For the dedicated long-distance runner, rower or cyclist, winter can be a pretty dark time (in more ways than one). Cold, windy and just occasionally wet, it often becomes necessarily to hold back on that early morning run, or to put away the tennis rackets, football boots, etc. just to avoid a debilitating cold. Still, there are lots of alternative ideas for good indoor workouts for winter, and we at the Fitness Store have gathered 6 unique ones that may end up being a totally new experience for you:
Having to put your feet on a set of pedals without that familiar rush of air is a bit depressing, but having to relegate your cycling to an indoor exercise bike brings with it a whole range of opportunities. Spin class will quickly feel like a whole new way to ride, giving you a comprehensive cardiovascular workout in addition to building muscle tone and stamina. Without the worries of gradient or traffic, you can also go all out with interval-cycle runs that will push your body to its limit, and bring you back stronger than ever when it’s time to go back on the 10-speed.
For most people, a climbing wall is the stuff of children’s birthday parties and team building exercises. If one dedicates them self however, it can be the cornerstone of a winter workout regime. Whilst the traditional clip-n-climb walls do provide a good dose of exercise, we recommend searching for your nearest bouldering wall to really work up a sweat. Requiring nothing but a pair of climbing shoes, strength and the need for a challenge, you’ll find that a few weeks scaling these walls will leave you with incredible strength, heavy stamina and, yes, some pretty raw hands!
Seems self-contradictory, but when the cold starts to take over it may be better time than any to hit the ice. Your local rink will offer loads of opportunities to stay fit: an hour skating laps around the rink will offer a simple but effective leg-workout, whilst joining a hockey team will ensure none of your accumulated hand-eye-coordination and skill goes to waste. Plus, both offer the benefit of heightening your balance and stability in a uniquely satisfying fashion.

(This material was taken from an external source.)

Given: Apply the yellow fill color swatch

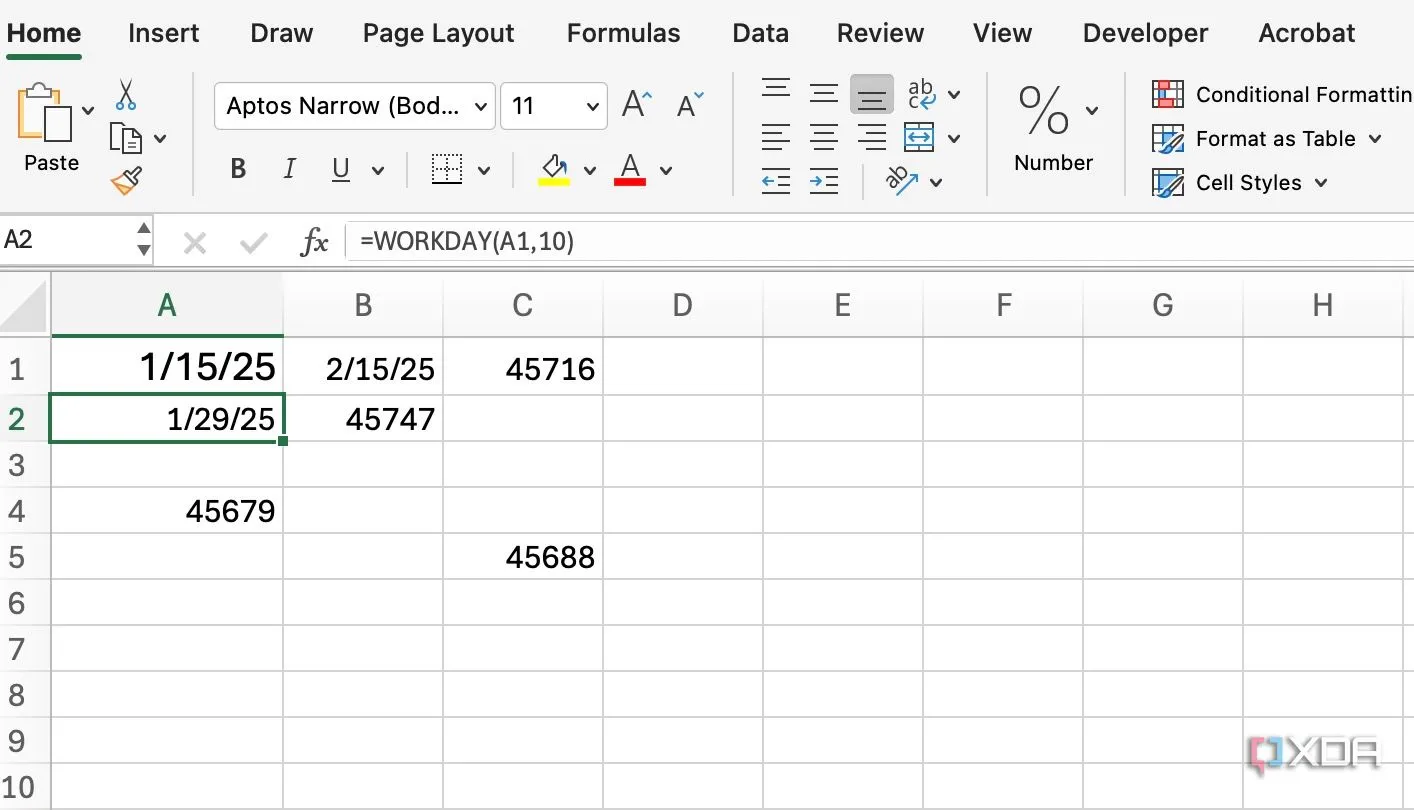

As any high-tier runner will know, it only takes a few weeks out for your leg muscles to start losing their strength. In our opinion, the best way to keep you and your cardiovascular system in good check is with a humble skipping rope. Once mastered, this old-age exercise tool will work the arms, legs, abs, shoulders, and chest with greater tenacity than any 10K run would. In short: before you start investing in reflective clothing and running shoes with greater traction, definitely consider the jump rope first.

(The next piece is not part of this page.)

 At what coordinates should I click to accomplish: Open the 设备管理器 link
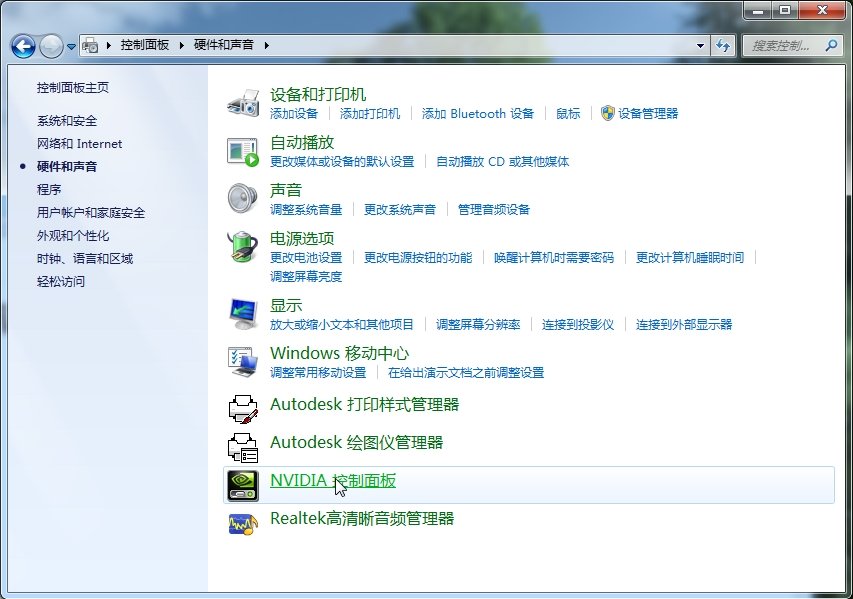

There’s no shortage of good exercise regimes to go for when you’ve been relegated to the indoors, but it’s hard to do better grabbing a bit of cast iron and taking it for a swing. Mixing strength with heavy doses of cardio, just 20-minutes with a solid set of kettlebells will burn a decent dose of post-Christmas-dinner calories, and there a huge varieties of workouts to try too.

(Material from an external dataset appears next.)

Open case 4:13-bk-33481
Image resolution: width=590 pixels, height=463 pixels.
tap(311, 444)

Pool WorkoutsLast but not least, when it’s too cold, wet and miserable to take your exercise outside, why not go where it’s warm, wet and awesome: the pool! Swimming and other pool exercises such as deep water running and water aerobics should really be a part of your schedule all year round, but if you want to experience the novelty of a good swim, the refreshing feeling of warmed-up water and the (optional) follow-up of a sauna during the chilliest point of the year, we don’t blame you.